The non-availability of short term sukuk and liquidity management instruments limits the ability of Islamic banks to manage their asset liability mismatches efficiently. The scarcity of sukuk instruments has also led to a very limited secondary market activity, with most institutions preferring to buy and hold the limited sukuk available for investment. There is an urgent need for industry participants to structure and introduce more shorter tenor instruments to resolve this issue.
With a young and growing population, the housing finance sector is set to see more demand over time. However, with the Islamic banking sector reaching the housing finance asset ratio limits the market opportunity and the available liquidity will be limited going forward. A viable solution for this can be Islamic secondary mortgage market securitization. This will enable the issuance of sukuk of various tenors, thereby also helping the industry manage the short-term liquidity requirements.
Turkish Participation Banking Sector
Global credit rating agency Moody's recent report rated Turkey and Oman as the fastest-growing IF markets. The share of the Turkish participation banking sector at year-end 2020 stood at 7.2% of the total banking sector assets. With a large Muslim population, interest from the government and other stakeholders and advancements in fintech, there is a vast potential for the rapid growth of participation banking sector in Turkey. Some estimates expect it to double by 2025. However, the following factors will be very crucial in achieving this potential:
Awareness about Islamic Finance: doubts, questions, and non-clarity regarding IF among the customer base have always been a major impediment for the industry's growth in every Muslim majority country.

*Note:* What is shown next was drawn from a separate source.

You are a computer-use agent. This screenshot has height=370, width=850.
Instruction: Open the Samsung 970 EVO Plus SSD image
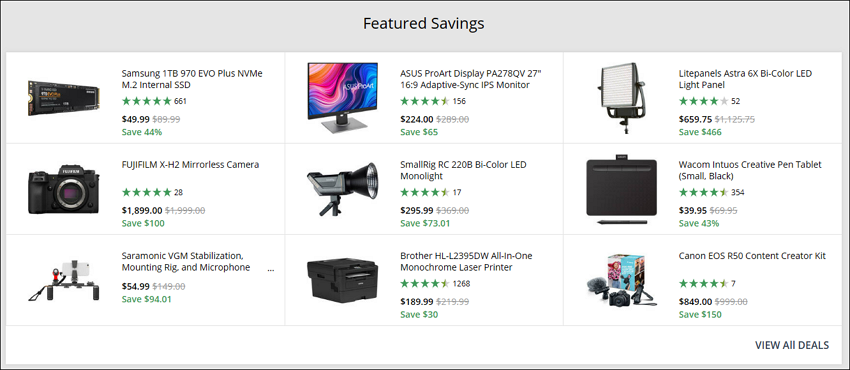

These can be dispelled by having widespread awareness efforts in the form of workshops, seminars, etc., involving Shariah scholars and local imams in different country regions and economic centres.
Islamic Finance Education: no industry can grow without the availability of an adequate level of qualified personnel. In the case of Islamic banks, it can be a major roadblock in expanding their branch network and developing effective products to cater to the market needs. Hence education regarding Islamic finance at high school and university levels is a necessity
Developing market competitive products: while ensuring Shariah compliance, Islamic banks also need to develop products that are also market competitive and fulfil the diverse needs of the customers. Developing shariah-compliant, competitive products will ensure that Islamic banks develop a full suite of products and do not lose their customers to conventional banks.

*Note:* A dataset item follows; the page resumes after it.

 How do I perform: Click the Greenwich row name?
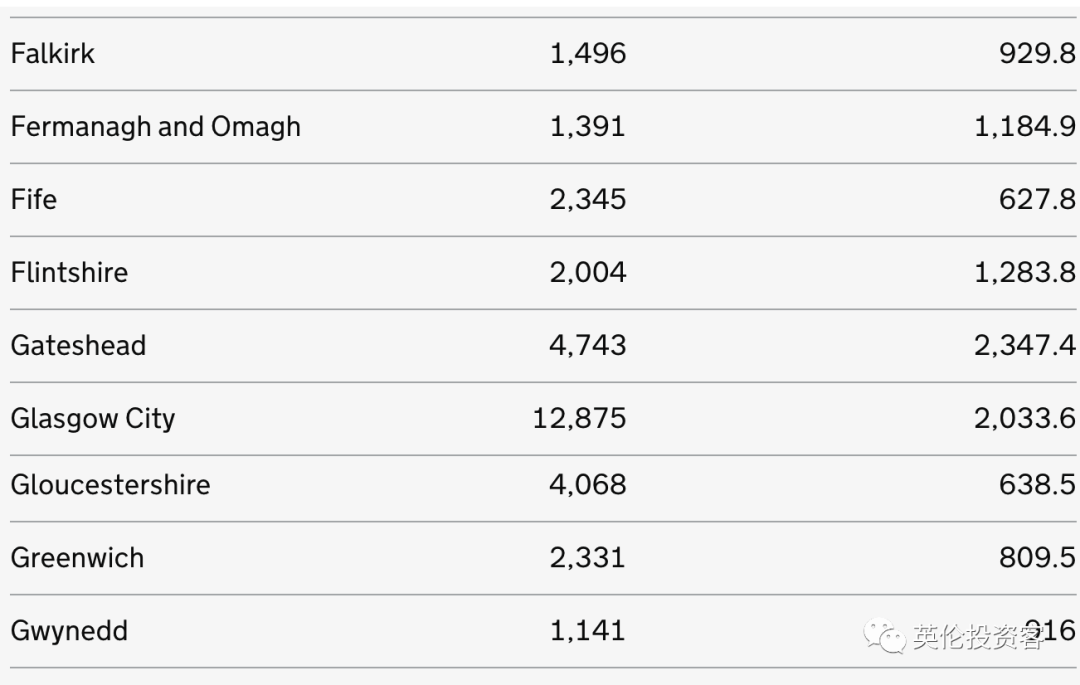(x=78, y=558)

Targeting MSME segment: Turkish economy is characterized by many medium and small scale industrial, business and agricultural units. These have been recognized as crucial growth engines for the future by all countries. Secondly, these entities tend to be more Shariah concerned, and their operations provide an opportunity for developing more easily customized Islamic products.
Islamic Fintech: evolving nature of technology has made concepts like crowdfunding, P2P finance, etc. an affordable and efficient way to access funding. At the same time, fintech applications provide an opportunity for the participation banking sector to reach out and rapidly expand their customer base without the cost of heavy investments in traditional brick and mortar branches.